Tarea: Copia todos los registros que aparecen a continuación, línea por línea y sin introducir ningún cambio.

Registros:
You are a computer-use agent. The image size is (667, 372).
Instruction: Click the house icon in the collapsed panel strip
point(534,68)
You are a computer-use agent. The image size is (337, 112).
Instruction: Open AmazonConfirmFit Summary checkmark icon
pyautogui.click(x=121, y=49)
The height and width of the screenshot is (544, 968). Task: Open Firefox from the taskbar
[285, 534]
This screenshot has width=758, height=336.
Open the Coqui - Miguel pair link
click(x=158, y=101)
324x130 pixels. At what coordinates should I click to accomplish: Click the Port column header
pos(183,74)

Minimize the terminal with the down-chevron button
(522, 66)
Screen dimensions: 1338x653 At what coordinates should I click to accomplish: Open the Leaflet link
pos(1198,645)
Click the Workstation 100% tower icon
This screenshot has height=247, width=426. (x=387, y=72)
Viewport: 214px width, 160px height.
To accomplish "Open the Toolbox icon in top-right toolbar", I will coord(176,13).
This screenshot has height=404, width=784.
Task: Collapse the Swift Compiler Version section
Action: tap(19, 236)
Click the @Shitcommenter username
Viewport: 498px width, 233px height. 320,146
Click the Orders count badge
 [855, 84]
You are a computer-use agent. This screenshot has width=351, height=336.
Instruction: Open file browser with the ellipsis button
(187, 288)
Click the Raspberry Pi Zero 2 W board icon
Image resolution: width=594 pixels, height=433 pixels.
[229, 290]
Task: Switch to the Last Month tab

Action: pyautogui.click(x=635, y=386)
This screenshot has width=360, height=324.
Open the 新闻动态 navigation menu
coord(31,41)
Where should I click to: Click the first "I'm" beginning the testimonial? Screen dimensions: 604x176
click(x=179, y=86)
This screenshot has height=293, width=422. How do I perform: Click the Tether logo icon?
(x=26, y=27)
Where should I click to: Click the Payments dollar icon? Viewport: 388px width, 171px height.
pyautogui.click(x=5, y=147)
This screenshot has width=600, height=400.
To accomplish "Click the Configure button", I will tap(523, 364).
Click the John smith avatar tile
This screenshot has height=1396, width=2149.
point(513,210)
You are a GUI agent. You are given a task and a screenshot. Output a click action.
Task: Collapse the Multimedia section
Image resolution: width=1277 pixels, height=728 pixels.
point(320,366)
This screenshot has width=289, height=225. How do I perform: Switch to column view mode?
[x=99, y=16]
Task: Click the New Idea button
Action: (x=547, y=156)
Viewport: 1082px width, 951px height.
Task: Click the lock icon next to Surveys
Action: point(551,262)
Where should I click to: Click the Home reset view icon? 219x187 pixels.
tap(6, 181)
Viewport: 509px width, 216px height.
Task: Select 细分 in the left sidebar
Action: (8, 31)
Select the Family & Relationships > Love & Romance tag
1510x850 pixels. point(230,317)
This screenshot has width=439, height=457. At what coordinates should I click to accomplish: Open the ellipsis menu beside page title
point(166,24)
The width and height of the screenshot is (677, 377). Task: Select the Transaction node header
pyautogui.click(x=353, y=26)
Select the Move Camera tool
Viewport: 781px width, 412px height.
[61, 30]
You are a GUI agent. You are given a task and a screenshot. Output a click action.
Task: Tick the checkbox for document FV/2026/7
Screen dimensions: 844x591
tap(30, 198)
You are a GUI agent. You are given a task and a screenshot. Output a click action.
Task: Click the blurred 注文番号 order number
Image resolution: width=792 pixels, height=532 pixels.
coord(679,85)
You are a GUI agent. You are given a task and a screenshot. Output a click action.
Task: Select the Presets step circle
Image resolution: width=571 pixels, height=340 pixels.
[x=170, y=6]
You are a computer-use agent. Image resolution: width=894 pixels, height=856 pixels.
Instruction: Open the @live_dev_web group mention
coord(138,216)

Solución desarrollada:
You are a computer-use agent. The image size is (667, 372).
Instruction: Click the house icon in the collapsed panel strip
point(534,68)
You are a computer-use agent. The image size is (337, 112).
Instruction: Open AmazonConfirmFit Summary checkmark icon
pyautogui.click(x=121, y=49)
The height and width of the screenshot is (544, 968). Task: Open Firefox from the taskbar
[285, 534]
This screenshot has width=758, height=336.
Open the Coqui - Miguel pair link
click(x=158, y=101)
324x130 pixels. At what coordinates should I click to accomplish: Click the Port column header
pos(183,74)

Minimize the terminal with the down-chevron button
(522, 66)
Screen dimensions: 1338x653 At what coordinates should I click to accomplish: Open the Leaflet link
pos(1198,645)
Click the Workstation 100% tower icon
This screenshot has height=247, width=426. (x=387, y=72)
Viewport: 214px width, 160px height.
To accomplish "Open the Toolbox icon in top-right toolbar", I will coord(176,13).
This screenshot has height=404, width=784.
Task: Collapse the Swift Compiler Version section
Action: tap(19, 236)
Click the @Shitcommenter username
Viewport: 498px width, 233px height. 320,146
Click the Orders count badge
 [855, 84]
You are a computer-use agent. This screenshot has width=351, height=336.
Instruction: Open file browser with the ellipsis button
(187, 288)
Click the Raspberry Pi Zero 2 W board icon
Image resolution: width=594 pixels, height=433 pixels.
[229, 290]
Task: Switch to the Last Month tab

Action: pyautogui.click(x=635, y=386)
This screenshot has width=360, height=324.
Open the 新闻动态 navigation menu
coord(31,41)
Where should I click to: Click the first "I'm" beginning the testimonial? Screen dimensions: 604x176
click(x=179, y=86)
This screenshot has height=293, width=422. How do I perform: Click the Tether logo icon?
(x=26, y=27)
Where should I click to: Click the Payments dollar icon? Viewport: 388px width, 171px height.
pyautogui.click(x=5, y=147)
This screenshot has width=600, height=400.
To accomplish "Click the Configure button", I will tap(523, 364).
Click the John smith avatar tile
This screenshot has height=1396, width=2149.
point(513,210)
You are a GUI agent. You are given a task and a screenshot. Output a click action.
Task: Collapse the Multimedia section
Image resolution: width=1277 pixels, height=728 pixels.
point(320,366)
This screenshot has width=289, height=225. How do I perform: Switch to column view mode?
[x=99, y=16]
Task: Click the New Idea button
Action: (x=547, y=156)
Viewport: 1082px width, 951px height.
Task: Click the lock icon next to Surveys
Action: point(551,262)
Where should I click to: Click the Home reset view icon? 219x187 pixels.
tap(6, 181)
Viewport: 509px width, 216px height.
Task: Select 细分 in the left sidebar
Action: (8, 31)
Select the Family & Relationships > Love & Romance tag
1510x850 pixels. point(230,317)
This screenshot has width=439, height=457. At what coordinates should I click to accomplish: Open the ellipsis menu beside page title
point(166,24)
The width and height of the screenshot is (677, 377). Task: Select the Transaction node header
pyautogui.click(x=353, y=26)
Select the Move Camera tool
Viewport: 781px width, 412px height.
[61, 30]
You are a GUI agent. You are given a task and a screenshot. Output a click action.
Task: Tick the checkbox for document FV/2026/7
Screen dimensions: 844x591
tap(30, 198)
You are a GUI agent. You are given a task and a screenshot. Output a click action.
Task: Click the blurred 注文番号 order number
Image resolution: width=792 pixels, height=532 pixels.
coord(679,85)
You are a GUI agent. You are given a task and a screenshot. Output a click action.
Task: Select the Presets step circle
Image resolution: width=571 pixels, height=340 pixels.
[x=170, y=6]
You are a computer-use agent. Image resolution: width=894 pixels, height=856 pixels.
Instruction: Open the @live_dev_web group mention
coord(138,216)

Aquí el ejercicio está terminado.